= Scooter (talking baseball) =

Animated character

Scooter was an anthropomorphic animated baseball character used by Fox Sports during Major League Baseball games to explain different types of pitches in a way that was engaging to kids. The character appeared from 2004 until at least 2006 and was voiced by Tom Kenny (best known for his work as the voice of SpongeBob SquarePants).

==Critical reaction==
Scooter debuted in the 2004 baseball season on April 16, during a game between the New York Yankees and Boston Red Sox.
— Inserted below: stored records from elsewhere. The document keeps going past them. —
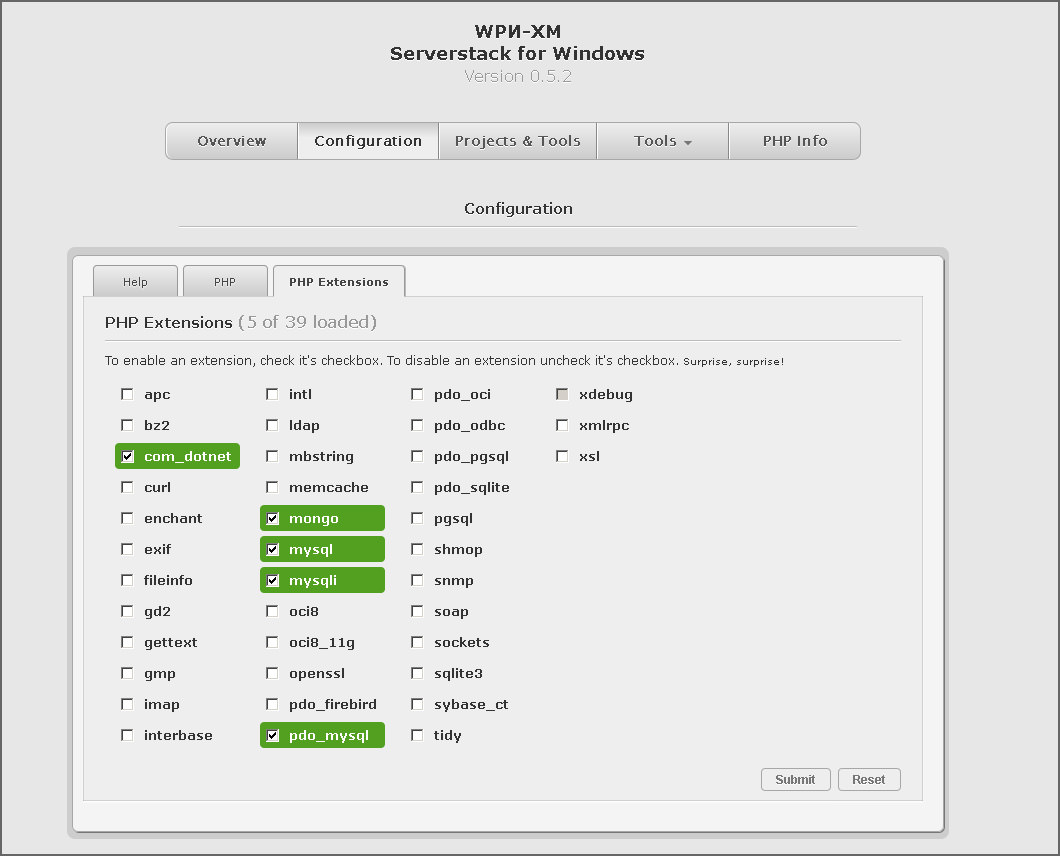Tick the sqlite3 extension checkbox
Screen dimensions: 1060x856
(417, 673)
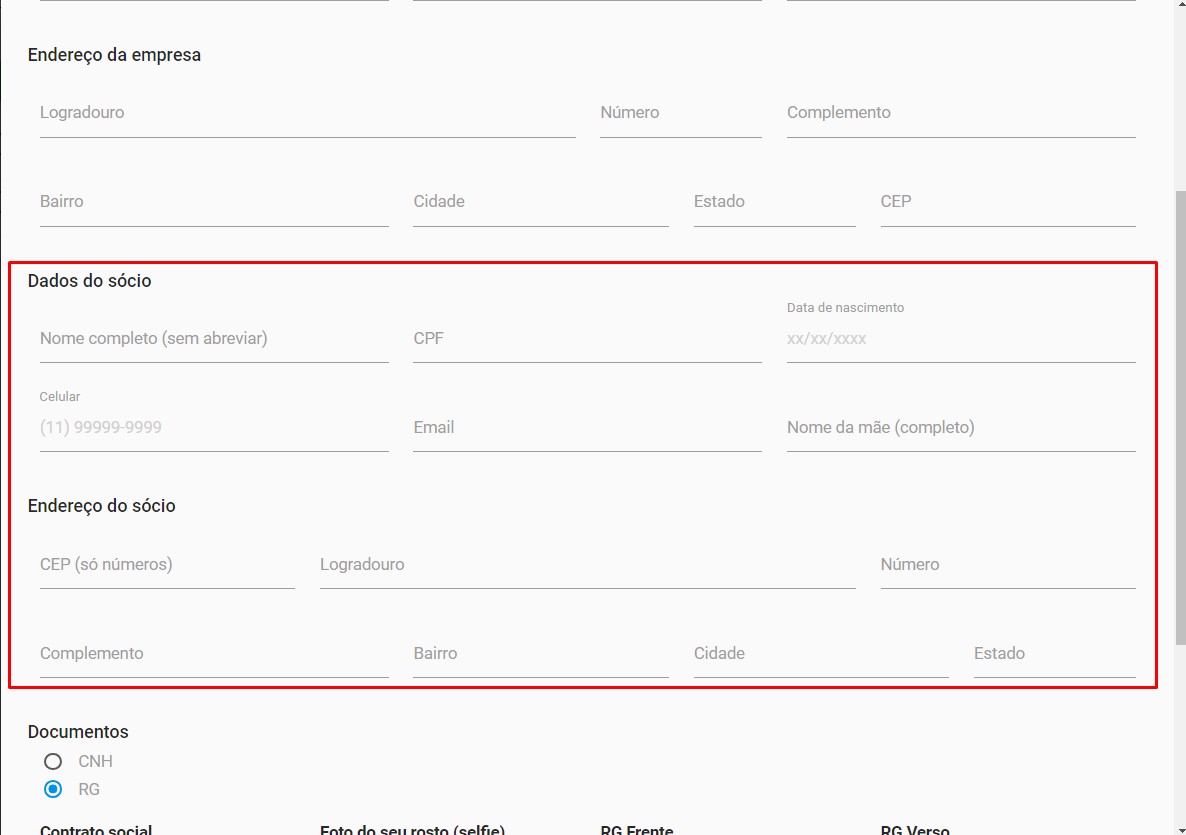Select the CNH document radio button
This screenshot has width=1186, height=835.
[53, 761]
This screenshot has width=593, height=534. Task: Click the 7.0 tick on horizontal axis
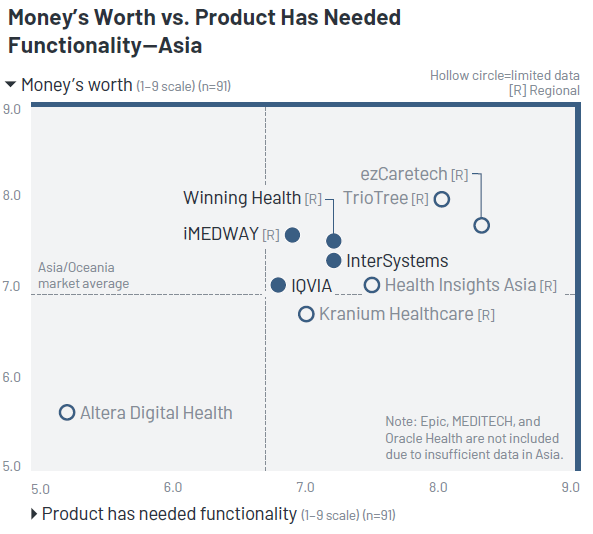[x=305, y=487]
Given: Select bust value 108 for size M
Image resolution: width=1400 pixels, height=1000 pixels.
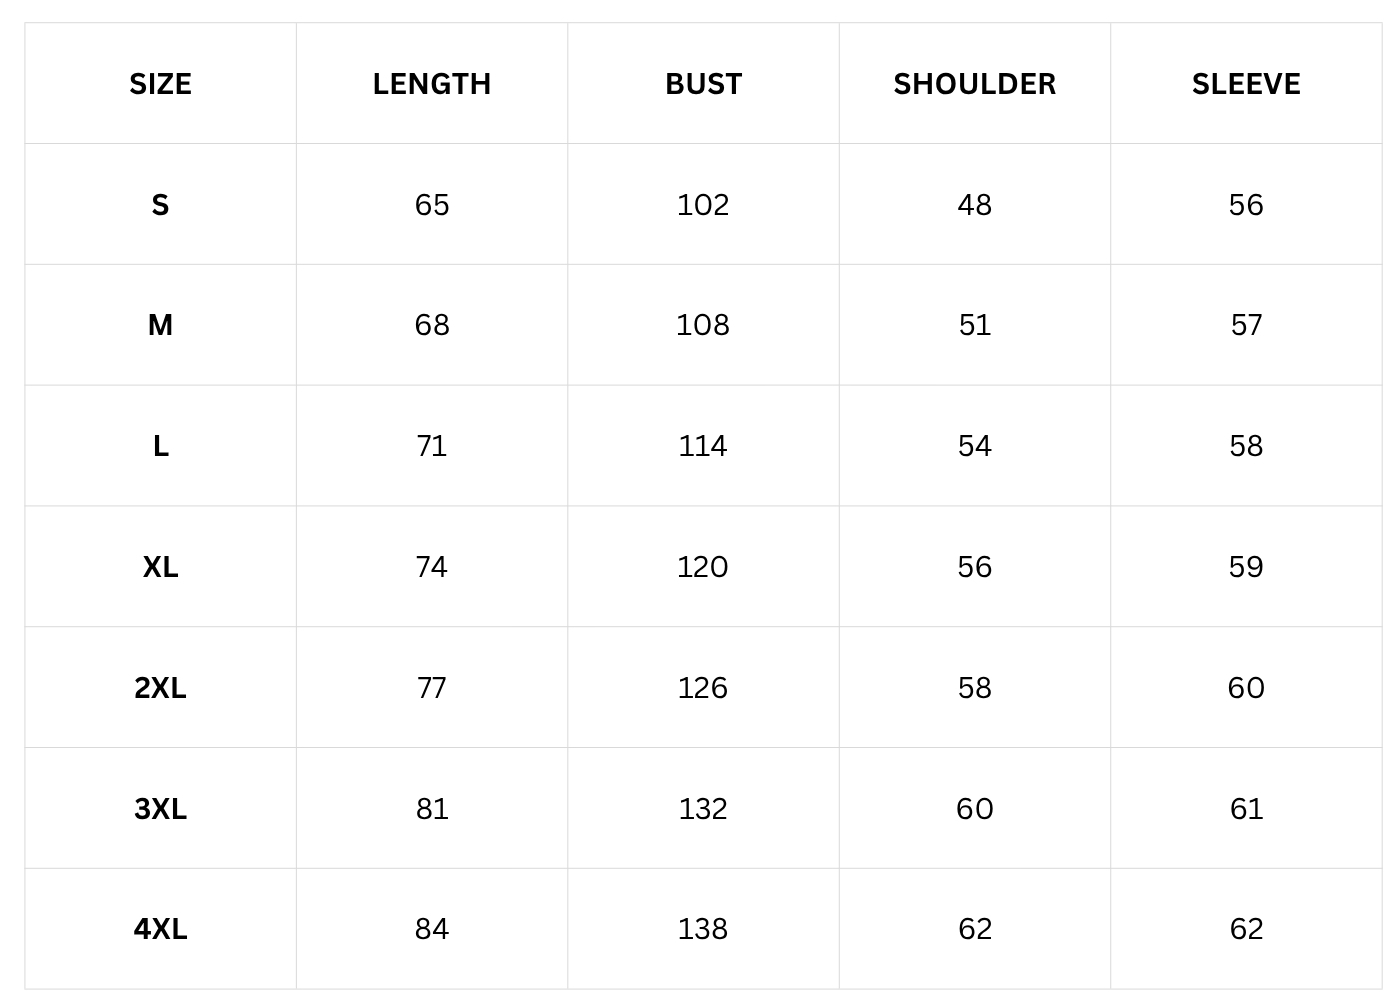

While Fox Sports television chairman David Hill called Scooter "really cute and really terrific," the character garnered few positive reactions otherwise, with Sports Illustrated writer John Donovan warning: "purists everywhere, grab the barf bag," and Sports Illustrated media writer Richard Deitsch using Scooter as an example of "how technology does not always help society." The Sporting News reported polling their staff with the question "What best summarizes your feelings for Scooter, FOX's talking baseball?", and 45% of respondents chose the answer "Send him to a slow, painful death." Despite the negative reactions, Scooter would still be used in televised baseball games until after the 2006 World Series.

==Peter Puck comparisons==
Some television historians have noticed the similarities between Scooter and Peter Puck, an animated hockey puck that was used by Hockey Night in Canada and NHL on NBC in the 1970s to explain the rules of hockey to viewers. However, Peter Puck was well loved by viewers and is often looked at with nostalgia, whereas Scooter has been met with little but derision.